USF’s first woman library director dies at 88


Published:   |   Updated: May 14, 2014 at 10:59 PM

— When Mary Lou Harkness began work at the University of South Florida in 1958, the state’s newest university had not yet held its first class.

The fourth person hired at USF, Harkness was a catalog librarian. She was hired before the school held its first classes in 1960, when the campus had nothing on it but palmettos and oaks, when the USF faculty worked in a house in Hyde Park.

She quickly worked her way up. In 1967, she was named director of USF’s library, becoming the state university system’s first woman library director, according to a USF oral history recording with Harkness. She kept that position until 1987, when she retired as director but continued as a USF librarian. She officially retired in 1991.

Harkness died Tuesday at University Village Nursing Center in Tampa. She was 88.

She was born and raised in South Dakota, where her parents owned and operated a general store on an Indian reservation in South Dakota, said her stepdaughter, Kristine Harkness Sommerville.
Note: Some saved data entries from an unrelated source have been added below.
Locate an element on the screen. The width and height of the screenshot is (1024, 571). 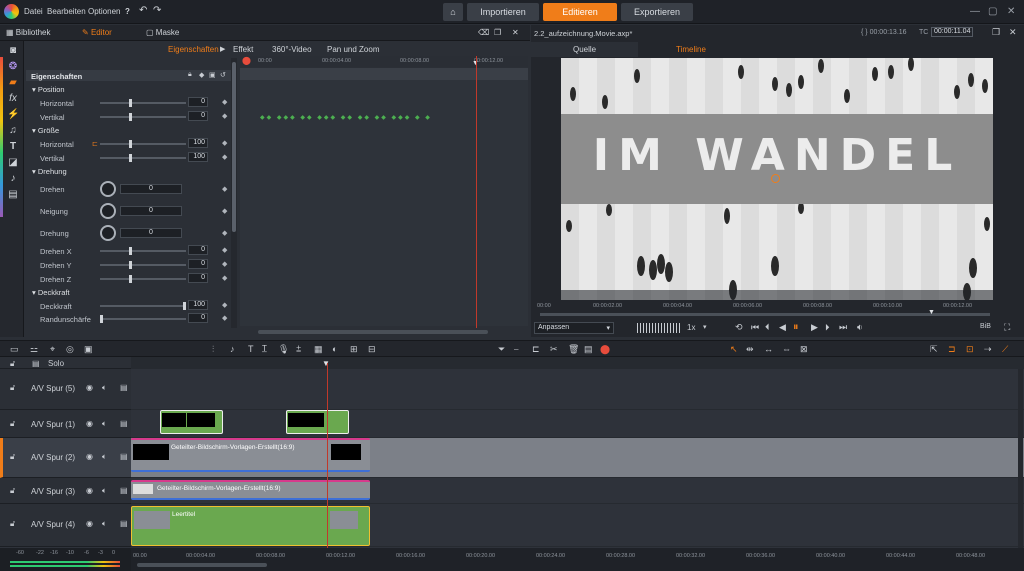
track-name: A/V Spur (2) is located at coordinates (53, 458).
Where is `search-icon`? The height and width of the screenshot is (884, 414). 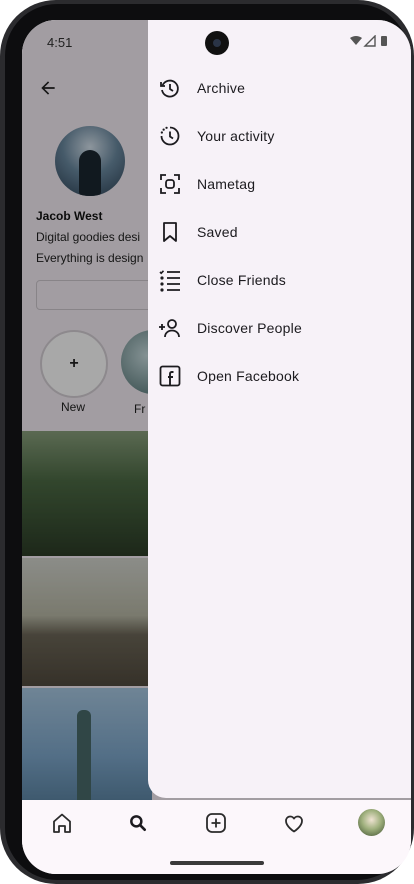 search-icon is located at coordinates (138, 823).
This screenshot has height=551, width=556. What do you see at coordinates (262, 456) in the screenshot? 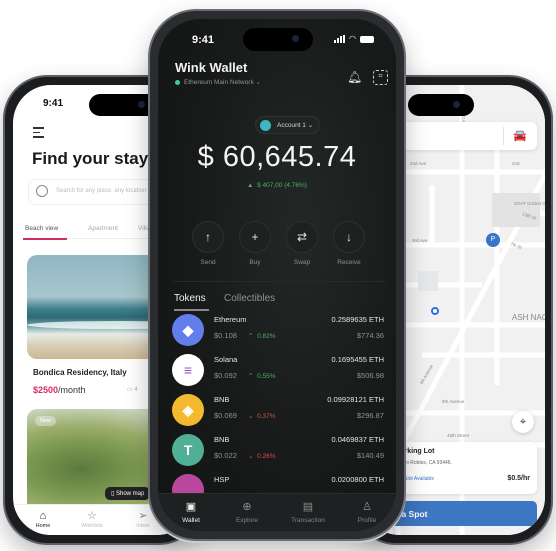
I see `token-change: ⌄ 0.26%` at bounding box center [262, 456].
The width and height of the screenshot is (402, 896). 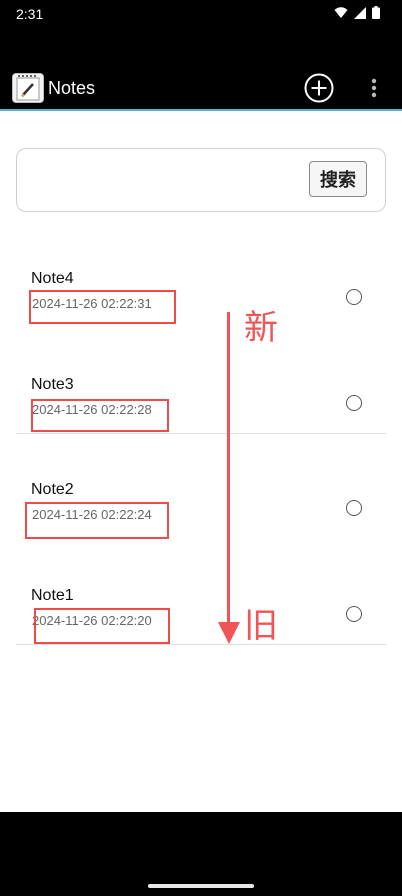 What do you see at coordinates (261, 328) in the screenshot?
I see `newest-label: 新` at bounding box center [261, 328].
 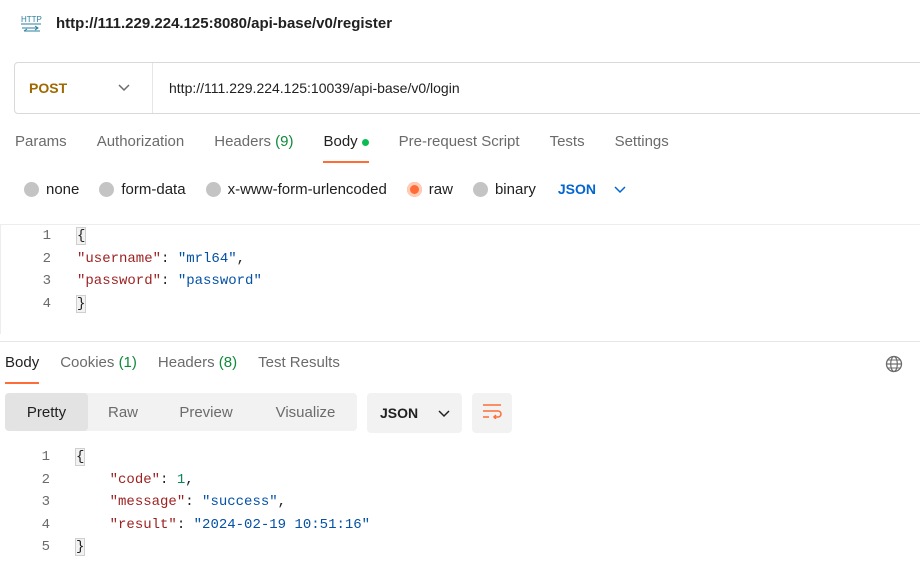 I want to click on code-line: 3 "password": "password", so click(x=460, y=282).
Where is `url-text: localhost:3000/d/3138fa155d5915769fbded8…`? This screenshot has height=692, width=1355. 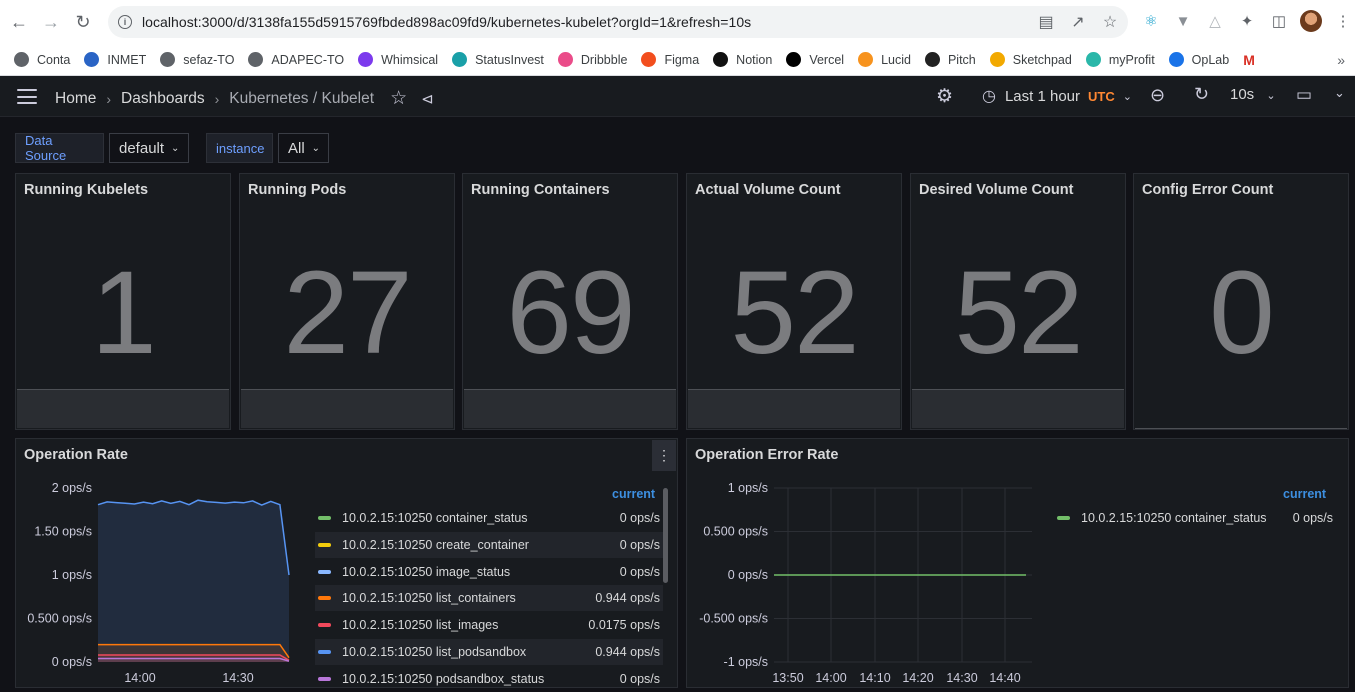 url-text: localhost:3000/d/3138fa155d5915769fbded8… is located at coordinates (446, 22).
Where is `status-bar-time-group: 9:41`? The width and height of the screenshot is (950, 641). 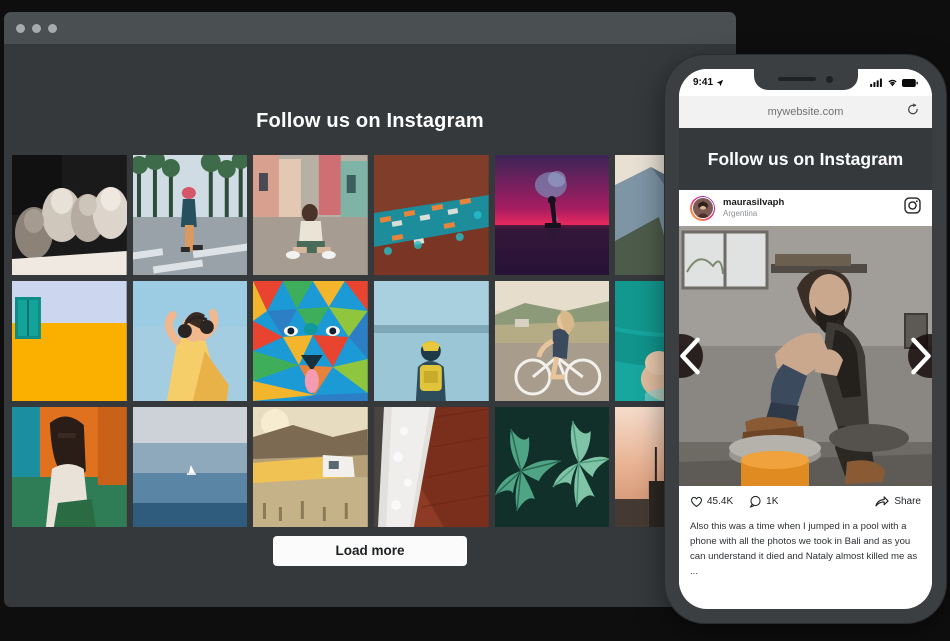 status-bar-time-group: 9:41 is located at coordinates (708, 82).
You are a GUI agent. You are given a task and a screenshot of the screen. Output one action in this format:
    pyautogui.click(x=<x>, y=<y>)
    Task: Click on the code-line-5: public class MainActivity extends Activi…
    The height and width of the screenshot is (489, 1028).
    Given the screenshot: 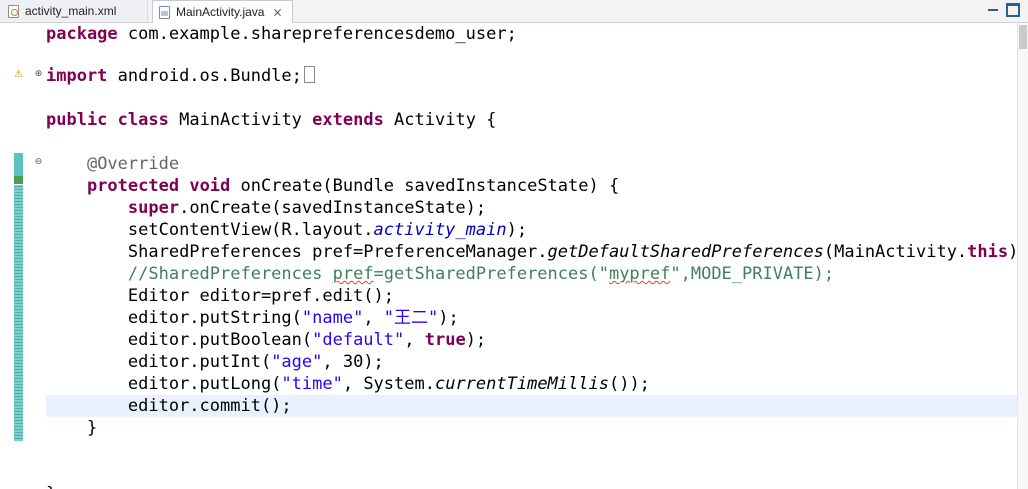 What is the action you would take?
    pyautogui.click(x=509, y=120)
Her parents emphasized the value of education, and Harkness earned a bachelor’s degree from Nebraska Wesleyan University, took graduate courses in library science at the University of Michigan and completed her studies at Columbia University, where she earned a master’s in library science, said her longtime friend, Marjorie Broward.

Before coming to USF, she had worked as a librarian at the Georgia Institute of Technology in Atlanta.

In 1965, she married Donald Harkness, a USF professor of American studies. His daughters, Sommerville and Judy Groleau, said their stepmother was a strong influence.

“She was, for all of us, a role model to have your priorities straight,” said Sommerville of Tampa.

“She let you know that women can do whatever they want to do,” said Groleau of San Antonio.

Harkness was a passionate about USF. She and Donald Harkness regularly went to events such as basketball games and music programs at the university.

“She was very much defined by her life at the university,” Sommerville said.

She also had a passion for several causes, including education, women’s rights and politics and became involved in several local campaigns, Sommerville said.

Former Mayor Pam Iorio remembers getting her support when she first ran for a Hillsborough County commission seat in the 1980s.

Harkness was a grassroots supporter who offered advice and did what was needed from knocking on doors to putting together direct mail pieces, Iorio said.

“She really wanted to see women succeed in public life,” Iorio said.

A celebration of life will be held at 1 p.m. May 31 at University Village Auditorium, 12401 North 22nd St., Tampa. A reception will follow.